Dans Adèle de Senanges, son premier roman remarquable, elle n’expose guère que ses propres sentiments. Elle y raconte l’histoire d’une jeune fille nouvellement sortie du couvent, son mariage avec un vieux gentilhomme qui l’épouse pour lui faire un sort, et après la mort de ce paternel mari, la naissance et le développement de son amour pour un jeune lord élégant qui vient à passer par le pays qu’elle habite. Ce roman est rempli d’aimables scènes de la vie commune, de récits tout de réalité franche, et de causeries plus ou moins prolongées mais toujours vives et agréables, à travers les parcs, les jardins, sur l’eau, autour d’un fauteuil. Dans ce roman, comme dans ceux que l’auteur écrivit plus tard, on voit souvent reparaître le couvent où Mme de Flahaut avait passé d’une manière très douce sa jeunesse, et où les héroïnes vont rendre visite à leurs bonnes et candides maîtresses et à leurs anciennes compagnes.
Eugénie et Mathilde révèlent encore la vive impression de souvenirs et de sentiments tout personnels. Eugénie, le principal personnage, est un admirable type de piété, de bonté, de dévouement aux mille devoirs de la religion et de la nature. Une émotion profonde anime certaines pages, même des pages incidentes, comme celles où sont décrites les inquiétudes et les douleurs d’une tendre mère qui voit son fils, la veille enfant, aujourd’hui homme, lui échapper dans l’enivrement de son indépendance, pour aller courir tous les dangers du monde et des passions, jusqu’au moment où, dans les rangs de l’armée, son existence même sera constamment menacée.
Tous les romans de Mme de Souza sont du genre intime. Elle ne cherche pas à offrir une image générale de la société de son temps, ni à peindre une contrée ou une époque particulière.
“J’ai voulu, dit-elle quelque part, montrer dans la vie ce qu’on n’y regarde pas et décrire ces mouvements ordinaires du coeur, qui composent l’histoire de chaque jour.”
Remonter à la naissance d’un sentiment tendre, et le suivre, jour par jour, dans tous ses progrès, voilà où excelle l’auteur d’Adèle de Senanges, d’Eugénie et Mathilde, d’Eugène de Rothelin, de Charles et Marie, de la Comtesse de Fargy, de Mademoiselle de Tournon.
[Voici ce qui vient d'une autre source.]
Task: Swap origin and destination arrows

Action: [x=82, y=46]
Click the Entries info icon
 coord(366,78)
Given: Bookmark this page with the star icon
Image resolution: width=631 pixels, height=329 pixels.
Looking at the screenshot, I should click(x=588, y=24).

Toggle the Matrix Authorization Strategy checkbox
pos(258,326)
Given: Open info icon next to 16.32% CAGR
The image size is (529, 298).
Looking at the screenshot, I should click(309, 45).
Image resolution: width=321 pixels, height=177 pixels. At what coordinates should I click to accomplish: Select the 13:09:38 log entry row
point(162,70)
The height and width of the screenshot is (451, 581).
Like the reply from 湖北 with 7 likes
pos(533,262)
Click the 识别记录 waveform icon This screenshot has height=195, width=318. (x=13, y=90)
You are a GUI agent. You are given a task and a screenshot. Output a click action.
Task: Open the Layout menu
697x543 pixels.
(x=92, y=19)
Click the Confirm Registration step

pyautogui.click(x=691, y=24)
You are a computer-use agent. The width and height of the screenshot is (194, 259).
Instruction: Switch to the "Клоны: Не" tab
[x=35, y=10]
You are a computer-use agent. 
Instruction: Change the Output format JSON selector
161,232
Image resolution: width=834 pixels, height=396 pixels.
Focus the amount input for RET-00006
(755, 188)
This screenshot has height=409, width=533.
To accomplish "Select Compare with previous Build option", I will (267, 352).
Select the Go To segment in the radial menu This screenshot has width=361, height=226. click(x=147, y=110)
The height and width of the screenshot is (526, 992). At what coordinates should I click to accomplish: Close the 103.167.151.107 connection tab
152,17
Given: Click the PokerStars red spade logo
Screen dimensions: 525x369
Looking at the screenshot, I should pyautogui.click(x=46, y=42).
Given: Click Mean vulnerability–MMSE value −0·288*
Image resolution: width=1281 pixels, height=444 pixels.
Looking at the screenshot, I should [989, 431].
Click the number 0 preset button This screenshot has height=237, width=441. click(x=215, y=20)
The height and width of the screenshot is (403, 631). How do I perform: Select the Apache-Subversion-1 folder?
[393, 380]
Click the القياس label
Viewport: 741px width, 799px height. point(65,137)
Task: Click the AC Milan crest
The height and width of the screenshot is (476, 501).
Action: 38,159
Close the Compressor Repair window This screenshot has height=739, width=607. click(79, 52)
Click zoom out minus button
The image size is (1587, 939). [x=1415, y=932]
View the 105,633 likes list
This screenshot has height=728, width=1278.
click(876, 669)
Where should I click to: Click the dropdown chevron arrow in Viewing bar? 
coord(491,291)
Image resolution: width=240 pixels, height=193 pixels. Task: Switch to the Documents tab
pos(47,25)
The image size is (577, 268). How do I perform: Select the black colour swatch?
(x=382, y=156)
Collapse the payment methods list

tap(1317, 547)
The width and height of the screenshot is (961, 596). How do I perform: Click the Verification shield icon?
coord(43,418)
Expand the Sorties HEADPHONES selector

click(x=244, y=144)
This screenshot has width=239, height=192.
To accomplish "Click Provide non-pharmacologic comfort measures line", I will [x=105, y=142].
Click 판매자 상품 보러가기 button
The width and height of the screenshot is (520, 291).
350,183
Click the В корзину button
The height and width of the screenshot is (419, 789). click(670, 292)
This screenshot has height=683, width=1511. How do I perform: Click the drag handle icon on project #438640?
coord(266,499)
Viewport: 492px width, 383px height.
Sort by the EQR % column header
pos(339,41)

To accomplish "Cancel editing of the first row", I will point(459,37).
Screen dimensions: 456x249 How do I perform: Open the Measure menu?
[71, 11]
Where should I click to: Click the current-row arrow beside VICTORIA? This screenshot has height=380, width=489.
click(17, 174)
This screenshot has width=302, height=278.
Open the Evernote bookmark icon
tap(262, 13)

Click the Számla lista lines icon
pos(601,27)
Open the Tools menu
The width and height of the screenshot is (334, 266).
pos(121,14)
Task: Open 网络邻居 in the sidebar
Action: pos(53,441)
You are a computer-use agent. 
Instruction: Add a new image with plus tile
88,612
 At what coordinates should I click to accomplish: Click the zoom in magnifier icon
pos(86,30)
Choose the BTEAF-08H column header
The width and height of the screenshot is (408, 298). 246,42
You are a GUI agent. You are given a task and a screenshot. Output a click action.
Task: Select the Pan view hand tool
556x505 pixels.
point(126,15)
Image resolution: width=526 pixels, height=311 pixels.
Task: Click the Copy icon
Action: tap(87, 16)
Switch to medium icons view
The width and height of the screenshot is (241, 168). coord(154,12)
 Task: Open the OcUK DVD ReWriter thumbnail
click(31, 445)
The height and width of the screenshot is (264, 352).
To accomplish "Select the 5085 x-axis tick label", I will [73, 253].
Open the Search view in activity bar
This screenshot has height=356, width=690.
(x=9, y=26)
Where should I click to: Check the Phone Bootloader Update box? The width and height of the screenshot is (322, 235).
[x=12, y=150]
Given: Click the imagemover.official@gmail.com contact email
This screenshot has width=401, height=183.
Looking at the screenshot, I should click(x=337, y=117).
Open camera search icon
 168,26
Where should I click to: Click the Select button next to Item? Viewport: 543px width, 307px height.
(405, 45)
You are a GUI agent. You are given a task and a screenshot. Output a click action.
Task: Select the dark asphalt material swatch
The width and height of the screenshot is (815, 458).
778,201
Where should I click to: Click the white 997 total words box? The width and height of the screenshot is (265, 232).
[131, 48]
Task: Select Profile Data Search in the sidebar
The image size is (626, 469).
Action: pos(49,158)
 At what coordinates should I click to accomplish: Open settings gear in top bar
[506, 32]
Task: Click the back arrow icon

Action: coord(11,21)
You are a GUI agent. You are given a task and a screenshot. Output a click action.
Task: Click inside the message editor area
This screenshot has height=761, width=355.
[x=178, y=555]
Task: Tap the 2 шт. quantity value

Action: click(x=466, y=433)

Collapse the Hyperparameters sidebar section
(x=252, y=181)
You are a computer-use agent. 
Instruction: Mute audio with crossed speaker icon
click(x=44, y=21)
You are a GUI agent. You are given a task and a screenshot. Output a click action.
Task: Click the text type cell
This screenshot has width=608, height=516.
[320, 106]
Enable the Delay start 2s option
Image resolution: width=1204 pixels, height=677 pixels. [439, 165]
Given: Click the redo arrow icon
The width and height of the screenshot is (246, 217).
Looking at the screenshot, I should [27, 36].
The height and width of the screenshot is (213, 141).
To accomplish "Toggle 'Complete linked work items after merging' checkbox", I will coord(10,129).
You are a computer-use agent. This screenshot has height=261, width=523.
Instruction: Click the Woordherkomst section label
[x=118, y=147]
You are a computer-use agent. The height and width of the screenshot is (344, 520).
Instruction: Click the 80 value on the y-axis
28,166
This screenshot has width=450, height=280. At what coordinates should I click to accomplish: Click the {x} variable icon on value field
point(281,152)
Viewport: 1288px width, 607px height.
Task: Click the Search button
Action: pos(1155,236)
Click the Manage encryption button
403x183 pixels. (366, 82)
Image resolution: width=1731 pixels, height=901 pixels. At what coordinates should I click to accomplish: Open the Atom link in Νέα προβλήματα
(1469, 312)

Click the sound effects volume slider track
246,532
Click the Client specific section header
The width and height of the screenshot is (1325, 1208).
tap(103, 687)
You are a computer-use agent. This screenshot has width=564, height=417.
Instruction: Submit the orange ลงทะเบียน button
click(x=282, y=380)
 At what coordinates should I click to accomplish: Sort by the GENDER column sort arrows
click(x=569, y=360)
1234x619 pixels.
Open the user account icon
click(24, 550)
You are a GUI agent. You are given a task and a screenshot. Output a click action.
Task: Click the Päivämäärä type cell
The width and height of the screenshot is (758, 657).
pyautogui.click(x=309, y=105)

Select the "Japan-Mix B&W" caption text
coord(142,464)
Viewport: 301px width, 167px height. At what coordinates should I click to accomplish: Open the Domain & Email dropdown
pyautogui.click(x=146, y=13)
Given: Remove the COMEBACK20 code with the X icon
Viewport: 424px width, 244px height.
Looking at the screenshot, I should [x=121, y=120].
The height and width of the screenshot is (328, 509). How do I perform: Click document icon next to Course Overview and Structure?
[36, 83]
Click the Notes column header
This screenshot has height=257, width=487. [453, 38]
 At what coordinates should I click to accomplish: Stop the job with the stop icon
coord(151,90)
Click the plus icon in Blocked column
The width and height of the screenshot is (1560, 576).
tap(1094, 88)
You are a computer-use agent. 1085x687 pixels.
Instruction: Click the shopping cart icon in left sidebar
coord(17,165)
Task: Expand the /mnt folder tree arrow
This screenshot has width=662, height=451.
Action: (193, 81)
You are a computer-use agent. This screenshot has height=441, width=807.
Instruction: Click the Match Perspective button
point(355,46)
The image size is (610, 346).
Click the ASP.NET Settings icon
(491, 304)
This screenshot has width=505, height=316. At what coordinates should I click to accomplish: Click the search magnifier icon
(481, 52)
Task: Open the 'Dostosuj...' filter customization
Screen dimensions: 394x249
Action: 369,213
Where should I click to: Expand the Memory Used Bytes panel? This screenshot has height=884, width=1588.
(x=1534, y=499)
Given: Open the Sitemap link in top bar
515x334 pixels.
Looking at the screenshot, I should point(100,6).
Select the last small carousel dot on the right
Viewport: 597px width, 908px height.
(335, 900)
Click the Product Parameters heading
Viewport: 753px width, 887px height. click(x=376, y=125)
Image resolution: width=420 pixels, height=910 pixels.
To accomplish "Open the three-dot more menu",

Elle ne prétend point à piquer la curiosité par la variété et la singularité des événements, elle ne veut produire ni surprises ni secousses. Les accidents de la vie ordinaire lui suffisent pour le développement des caractères et pour la peinture des passions. Et ce sont les sentiments doux et généreux, la piété filiale, l’affection maternelle, l’amour fondé sur l’estime, qu’elle peint de préférence. Elle revient sans cesse, avec charme et onction, sur les devoirs de famille, sur les vertus d’intérieur, sur le respect et les égards dus à ceux qui souffrent, aux parents, aux amis qui peuvent être d’un moment à l’autre ravis à notre tendresse. Elle laisse parfois échapper des réflexions d’une sensibilité profonde :
“Je suis effrayée, dit-elle, quand je vois dans le monde avec quelle légèreté on risque d’affliger un vieillard ou un malade. Sait-on si l’on aura le temps de le consoler ?”
Mme de Souza n’eût-elle tracé que ces quelques lignes, on pourrait affirmer, sans crainte de se tromper, que ce fut une belle âme, un de ces coeurs comme il y en a si peu, qui mettent leur plus cher bonheur à faire la joie de ceux qu’ils aiment, à leur épargner toute peine, et qui, tout en remplissant de leur mieux ces pieux devoirs, ne sont eux-mêmes jamais heureux, parce qu’ils tremblent toujours pour l’objet de leur tendresse…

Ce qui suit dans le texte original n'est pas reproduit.